The raw material for the new petrochemical plant proposed in North Dakota will be ethane that comes from natural gas, a resource North Dakota has struggled to effectively handle in the oil boom.

Natural gas is abundant in the same wells that produce oil in the Bakken, but it's not easily transported and prices for it slumped around 2007, removing some of the incentive for oil companies to find a way to get it to market.

As recently as September 2011, 36 percent of the natural gas produced in North Dakota was burned off ("flared") at the wellhead. The flaring lights up northwest North Dakota like a huge city at night, and the wastefulness and environmental impact have been a sore spot for North Dakotans

"When the field first started going, there was a lack of gathering systems and we did a lot of flaring, and that's not abnormal for immature fields," Andy Peterson, president of the North Dakota Chamber of Commerce, told me on Wednesday. "What is normal is that you start capturing some of the stuff and using everything. That's what industry wants – they want to use every little bit of the raw product that they can."

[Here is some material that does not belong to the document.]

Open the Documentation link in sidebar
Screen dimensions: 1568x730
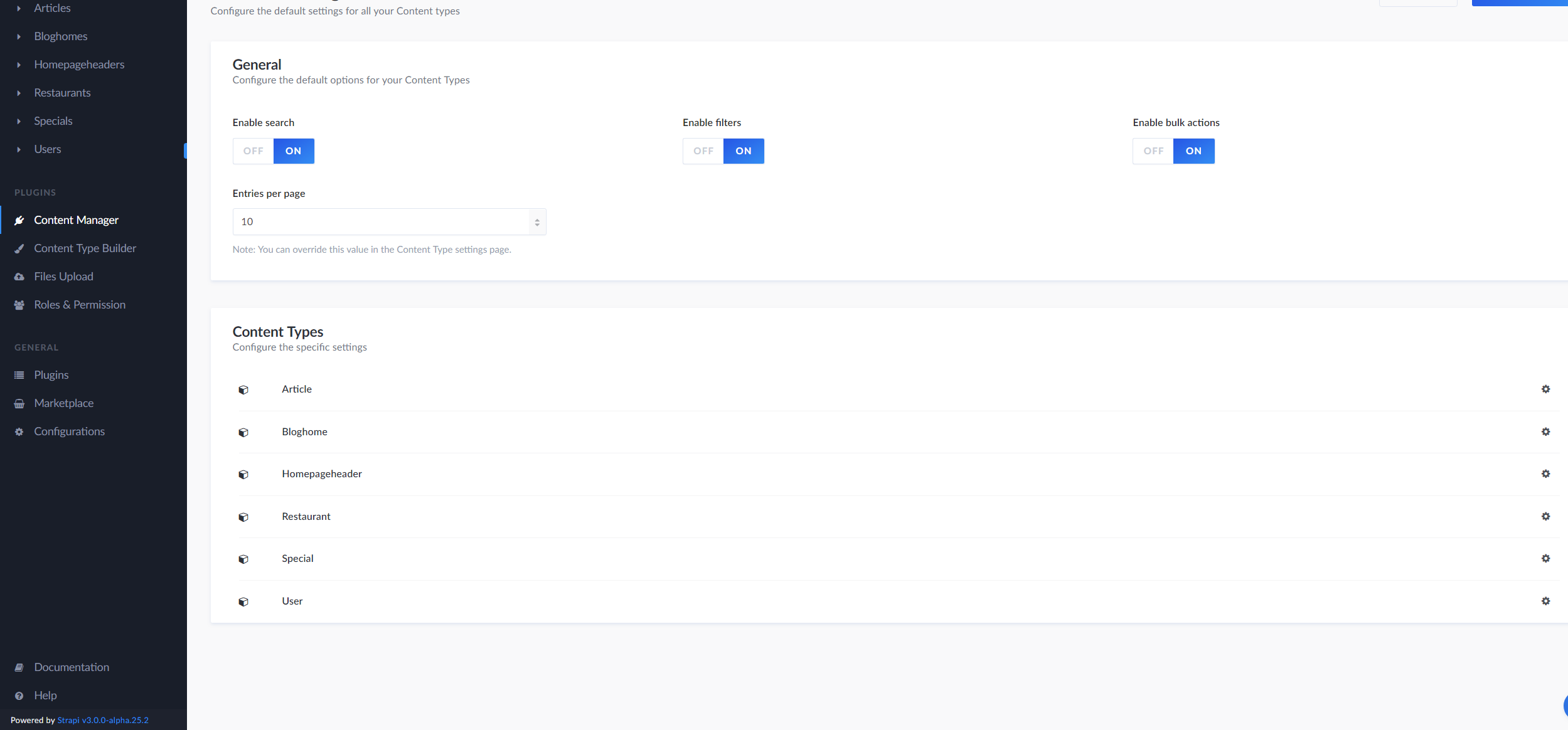tap(72, 667)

The proposal by Badlands NGL to build a $4 billion plastics factory in North Dakota is the latest in a series of announcements of new factories that will use various components of natural gas to make other products – fertilizer, in most cases. These proposals highlight one of the quiet changes in the oil patch in 2014: growth in the state's natural gas processing capacity.

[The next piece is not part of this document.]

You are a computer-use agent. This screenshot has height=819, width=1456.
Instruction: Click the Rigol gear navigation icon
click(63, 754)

With the expansion of the Tioga plant in Williams County, and Golden Creek II in McKenzie County, natural gas processing capacity rose this year from 1 billion cubic feet to 1.3 billion cubic feet per day – a 30 percent increase.

Natural gas flaring in absolute terms has continued to rise, to an all-time high of 10.8 billion cubic feet in August.

North Dakota still doesn't have quite the capacity to process all the natural gas that comes out of the ground, but as a share of all natural gas production, North Dakota and the oil industry have been making progress against flaring. They're now flaring 27.7 percent of what comes out of the ground – still more than the goal of 26 percent by the fourth quarter of 2014, but you can see improvement over the past few years.

The North Dakota Industrial Commission's goal is to capture 90 percent of all natural gas in the state by 2020. That's still a ways off, but projects like the petrochemical plant are what will help make it happen.

Peterson, the chamber president, progress will come as the oil industry becomes more sophisticated in its use of the natural resources it pulls from the ground, and the Badlands petrochemical plant is a good example of that.

"It really is a reflection of this oil industry starting to mature and become more than just pumping oil out of the ground," he said. "Now we're using some of the byproducts to do advanced processing of some of those chemicals here in North Dakota."